At the same time there are signs that the membership of the grassroots organizations wants to put honest people into leadership positions. Evidence of this in 1986 was the victory by progressive sectors of COAPALMA and FECOHRA in Bajo Aguán. Although both executive committees were shortly victimized by repression, the case shows that intelligent work can result in inconceivable victories. The lesson is even clearer if it is borne in mind that COAPALMA is a front for a great deal of military corruption and self-serving manipulation by the fruit companies, which take advantage of their monopoly position in the country. The fact that what was achieved has been wiped out by repression is not an argument showing that "legal work" is impossible but rather a challenge to have a surer and more supportive base before taking the next steps.

On this same level of people's consciousness there is a growing feeling that national pride has been insulted. In spite of the systematic propaganda about the alleged advantages it offers, US presence is looked upon with increasing distrust by the Honduran people. The contras are unanimously considered undesirables. The degradation felt because of the US and contra occupation of the country is the seedbed for a growing awareness of Honduras’ true reality. These issues are getting some coverage in the mass media, not only because of their undeniable importance but also because of the strong divisions they have caused among the political families controlling the media. For them the US and contra presence is an arrow that can be constantly shot at their rivals in power.
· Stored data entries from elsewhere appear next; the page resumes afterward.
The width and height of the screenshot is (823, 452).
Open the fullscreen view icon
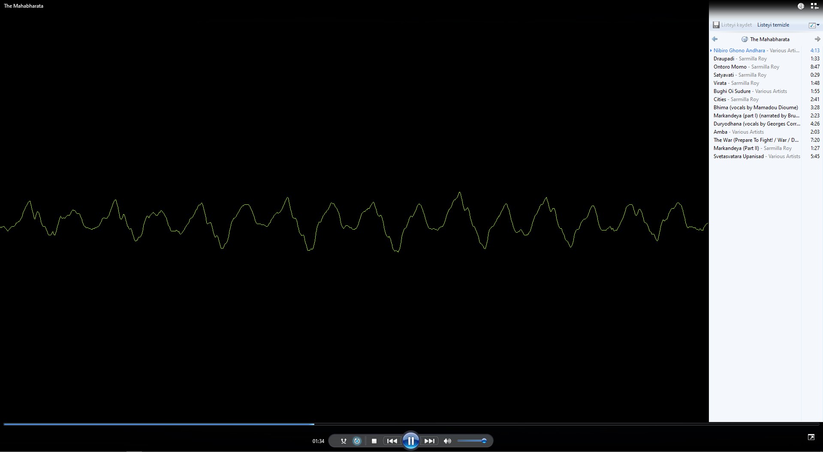pos(811,437)
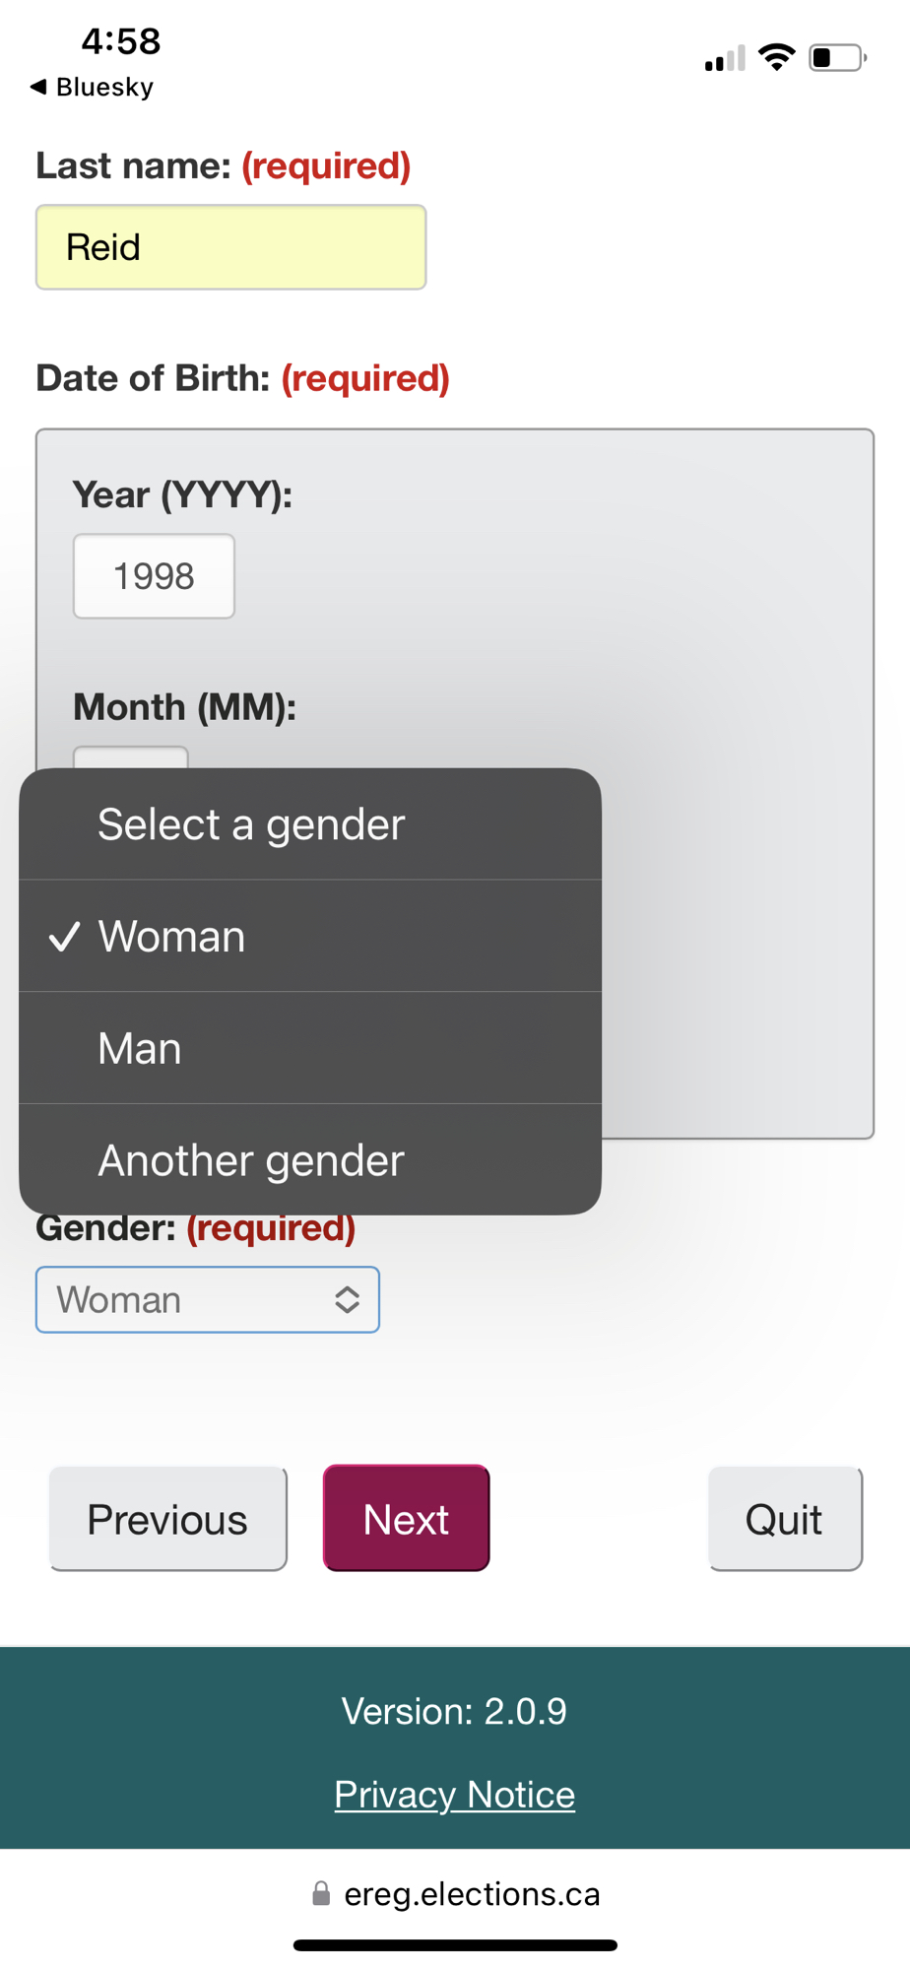The image size is (910, 1970).
Task: Open the Privacy Notice link
Action: pos(454,1795)
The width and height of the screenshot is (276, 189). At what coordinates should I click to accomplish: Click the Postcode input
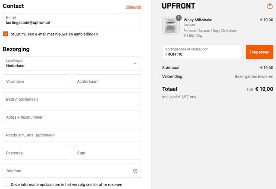36,153
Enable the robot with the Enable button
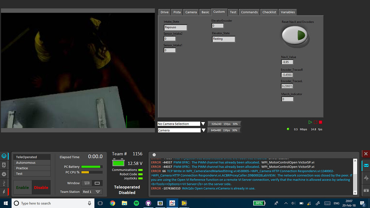Screen dimensions: 370x208 pyautogui.click(x=22, y=187)
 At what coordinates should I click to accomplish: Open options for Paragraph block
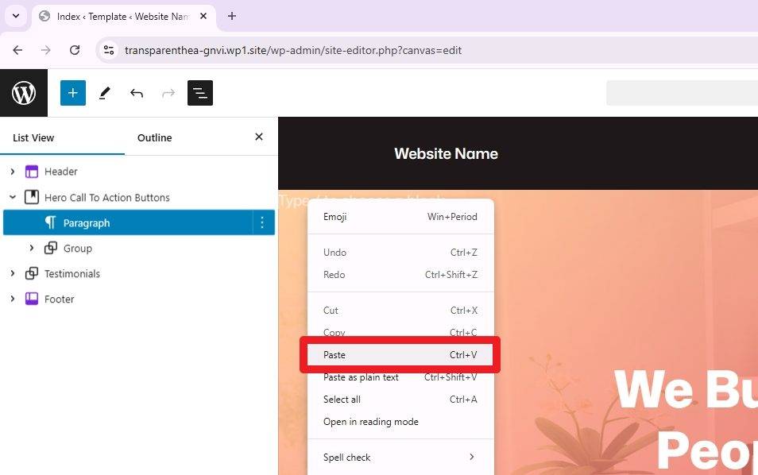pos(263,223)
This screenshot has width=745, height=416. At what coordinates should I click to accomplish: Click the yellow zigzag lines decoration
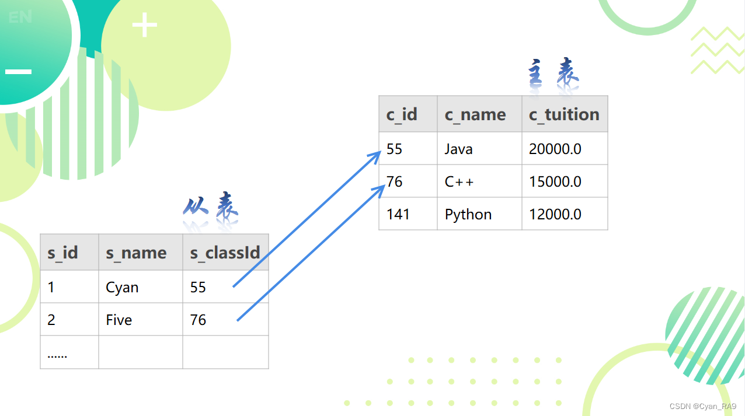717,51
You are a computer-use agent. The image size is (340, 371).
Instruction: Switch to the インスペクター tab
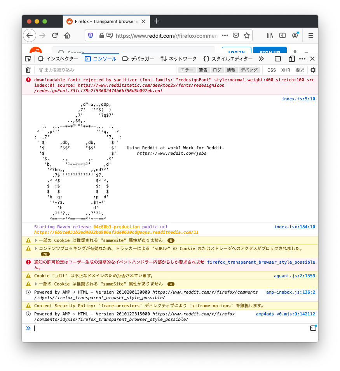point(58,59)
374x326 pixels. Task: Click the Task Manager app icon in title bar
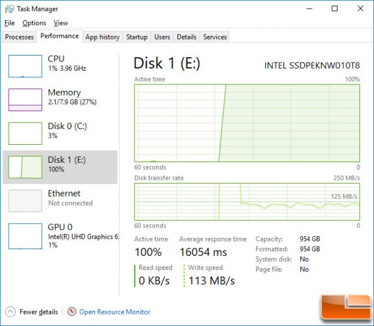tap(9, 9)
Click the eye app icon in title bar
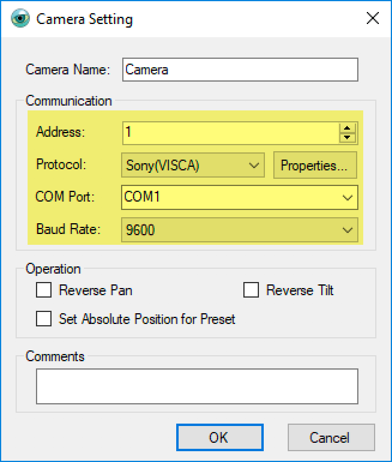Screen dimensions: 392x462 click(20, 18)
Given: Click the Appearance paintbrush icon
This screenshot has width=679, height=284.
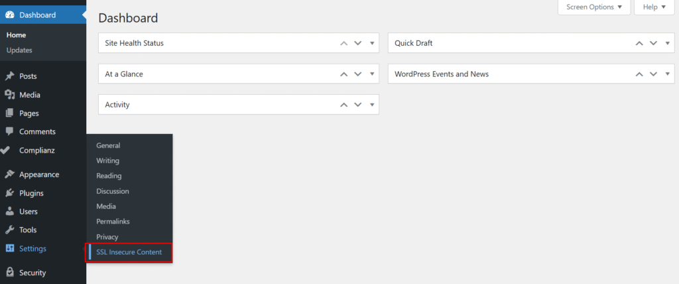Looking at the screenshot, I should coord(9,175).
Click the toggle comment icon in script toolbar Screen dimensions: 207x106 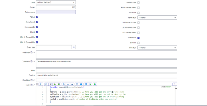coord(46,84)
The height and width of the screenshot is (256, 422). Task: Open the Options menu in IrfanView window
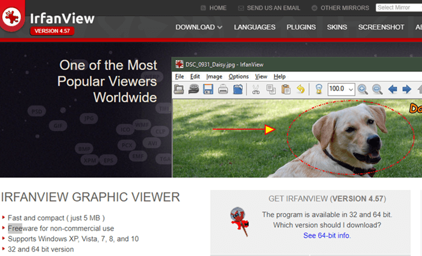coord(238,77)
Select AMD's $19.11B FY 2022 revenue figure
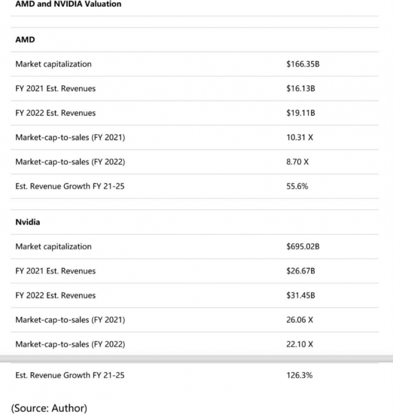Image resolution: width=393 pixels, height=415 pixels. [300, 113]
Institutions such as the Human Rights Committees and above all the Catholic Church now have the possibility of clarifying people's thinking on these matters. For example, when the Choluteca diocese took action concerning the drought and hunger in the south, it ended up not only forcing the government to grudgingly open its eyes to these realities but also launching a vast project combining economic cooperation, consciousness-raising and the first steps of organizing. This can be recorded as one of the outstanding events in Church action in 1986 and a sign that the Honduran Church has decided to work to develop people's consciousness. The bishops' failure of nerve in not confronting the US presence and the contras' abuses does not negate the fact that the Church as such has helped to clarify the people's understanding of these important issues.

As for the revolutionary vanguards, they have grown steadily throughout 1986, and two guerrilla groups ("Cinchoneros" and "Lenchos") were constantly present in the mountains during long periods of the year.

All these signs of the people's rebelliousness, including outbreaks of armed rebellion, will require time, perhaps some years, to gather forces before being able to mount a more organized approach. Incipient as they are, though, these signs of rebellion are still very striking in a people that have been so passive for years. The rebellion has not been exported to Honduras by the Sandinista revolution or by the Salvadoran guerrilla forces. But it has certainly been produced by an imported item: the US counterinsurgency model.

In sum, Honduras begins 1987 with two of the three legs of its US-designed platform badly damaged. It has not been possible to put together a program of political reform without social reform on a lasting basis, despite all the efforts of the US Embassy—one broken leg and no sign of a way to repair it. Next, the project’s ideological coverage has been only half effective given a public consciousness so hard hit by the daily assault of hunger and unemployment—another leg broken, with anticipation of further damage. The only leg still firm is the growing militarization and the successes obtained by the army hard-liners in their efforts at internal re-composition. But any platform with only one leg to stand on is obviously pretty shaky. If people’s consciousness keeps growing during 1987 and there are coherent steps in efforts at grassroots organization, the Honduran counterinsurgency platform could begin to wobble very badly.